A leading African descent voice in mindfulness for addiction and international Keynote speaker on Addiction Trauma, Vimalasara is also a Founding Compassionate Inquiry® Facilitator and an award winning author. They co-founded 8 Step Recovery, Mindfulness Based Addiction Recovery Train the Trainer and Freedom Together, a global Mindfulness Teacher Training program designed BY and FOR Black, Indigenous and People of Color. Vimalasara is a senior teacher in the Triratna Buddhist Community.
This post is a short edited excerpt of Vimalasara’s personal experiences with triggers and addiction, and their work with others. Listen to their full interview on The Gifts of Trauma Podcast.
One day, as I was waiting for the train to take me home, I could hear in my mind, “I hate myself. I hate myself, I hate myself.” I could turn the volume down on this voice, but I couldn’t turn it off. “Why isn’t this voice going away?” I began to investigate and realized what I hated was the negative narrative, the voice in my head that said, “I’m no good, I’m useless, there’s something wrong with me.”
This went on for years, until one day it occurred to me: “There is no self to hate!” This insight gave me the freedom to look into myself and see what was really happening, but it didn’t end there. Over time I noticed that the old, “I hate myself” refrain arose only when I was experiencing vulnerability, an emotion so yucky, so messy, so mucky to stay with, I would turn to the familiar, “I hate myself”, to avoid it.
Even now, that refrain arises occasionally, letting me know vulnerability is present. But now I respond differently. It’s not, “I’m a loser” but, “Oh, vulnerability is here.” I’ll take a breath, pause, pay attention to what I’m feeling in my body, and give myself some love. I’ll take care of the vulnerable 6-year old or 20-year old that has arisen. That’s how that voice, that refrain, that negative narrative, is silenced.

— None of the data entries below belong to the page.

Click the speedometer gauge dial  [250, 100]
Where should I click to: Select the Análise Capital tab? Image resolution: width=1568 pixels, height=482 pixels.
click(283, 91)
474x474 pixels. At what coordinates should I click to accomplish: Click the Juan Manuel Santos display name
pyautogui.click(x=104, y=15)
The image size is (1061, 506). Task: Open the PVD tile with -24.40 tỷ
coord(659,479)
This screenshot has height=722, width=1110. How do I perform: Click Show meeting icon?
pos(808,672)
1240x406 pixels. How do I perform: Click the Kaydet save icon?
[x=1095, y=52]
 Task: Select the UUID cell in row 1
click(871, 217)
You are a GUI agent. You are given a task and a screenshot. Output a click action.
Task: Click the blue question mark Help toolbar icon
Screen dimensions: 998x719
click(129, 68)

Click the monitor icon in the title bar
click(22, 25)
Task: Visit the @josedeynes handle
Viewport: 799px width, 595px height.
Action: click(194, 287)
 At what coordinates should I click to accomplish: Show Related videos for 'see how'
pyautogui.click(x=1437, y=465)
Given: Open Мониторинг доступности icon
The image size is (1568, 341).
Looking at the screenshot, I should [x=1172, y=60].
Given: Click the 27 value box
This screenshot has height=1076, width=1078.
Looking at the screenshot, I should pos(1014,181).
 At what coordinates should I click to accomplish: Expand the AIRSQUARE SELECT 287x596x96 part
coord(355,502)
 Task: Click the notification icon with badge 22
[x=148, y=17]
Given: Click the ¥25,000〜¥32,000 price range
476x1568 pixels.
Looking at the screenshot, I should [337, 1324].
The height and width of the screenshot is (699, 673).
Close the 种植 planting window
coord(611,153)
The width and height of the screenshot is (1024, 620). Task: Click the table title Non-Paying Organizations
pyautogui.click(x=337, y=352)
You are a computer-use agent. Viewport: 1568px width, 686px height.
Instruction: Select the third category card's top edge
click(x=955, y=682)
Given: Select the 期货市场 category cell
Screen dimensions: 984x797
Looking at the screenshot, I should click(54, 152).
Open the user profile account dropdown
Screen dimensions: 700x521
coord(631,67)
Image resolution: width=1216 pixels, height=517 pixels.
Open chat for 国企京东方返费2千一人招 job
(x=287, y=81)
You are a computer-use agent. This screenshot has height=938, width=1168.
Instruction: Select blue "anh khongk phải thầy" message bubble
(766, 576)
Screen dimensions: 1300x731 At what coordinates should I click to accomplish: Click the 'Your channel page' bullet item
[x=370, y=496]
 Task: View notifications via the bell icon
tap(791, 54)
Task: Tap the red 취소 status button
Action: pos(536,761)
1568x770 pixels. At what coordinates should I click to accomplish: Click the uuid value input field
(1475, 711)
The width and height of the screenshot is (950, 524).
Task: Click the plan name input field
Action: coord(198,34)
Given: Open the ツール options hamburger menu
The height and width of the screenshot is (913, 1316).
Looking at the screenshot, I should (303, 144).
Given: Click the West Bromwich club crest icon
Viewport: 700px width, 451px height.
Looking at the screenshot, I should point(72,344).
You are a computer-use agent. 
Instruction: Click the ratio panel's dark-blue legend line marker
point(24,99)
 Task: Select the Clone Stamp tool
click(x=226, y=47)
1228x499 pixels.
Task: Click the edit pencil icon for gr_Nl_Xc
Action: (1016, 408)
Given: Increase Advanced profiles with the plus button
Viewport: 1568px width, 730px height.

In my early 20s, I was diagnosed as an extreme anorexic and bulimic. I really struggled with disordered eating. Anybody who’s had that experience knows it’s a hell-realm. I remember letting go of my gross addictions, letting go of the food, letting go of recreational stimulants, letting go of alcohol. Then one day, a realization hit me like a thunderbolt. “Oh my God. My biggest addiction is my stinking thinking.” So I had to start the letting go process all over again. The easiest part was to let go of all the adaptive behaviors that covered up my innocence, my playfulness, my love of life, and my freedom.
What I’ve learned through my work in addiction, is that when we let go of the adaptive behavior(s) or substance(s), we often come face to face with the depression, the thoughts, and the realization that the role of these behavior(s) or substance(s) was to mute the thoughts and stories that demonized us. A big part of this work is to not demonize them, because they protected us, kept us safe, isolated us for specific reasons.
So when I came across Epstein’s book Thoughts without a Thinker, I reframed that as, Thoughts Without a Stinker. Because to gain our freedom, we have to have thoughts without a thinker. We have to have thoughts without a stinker. Of course our thoughts continue to arise and cease. That’s just what thoughts do. And what we humans often do is identify with a thought when it arises, attach to it, think, “This thought is me, mine, I.” But it’s not. In the words of the Buddha, “This is not me. This is not mine. This is not I.” So instead, we begin to allow the thoughts to flow; to arise and cease, arise and cease. This is a truly beneficial practice because so many things can trigger us. We can all be activated, so let’s spend a moment looking at the process of triggering.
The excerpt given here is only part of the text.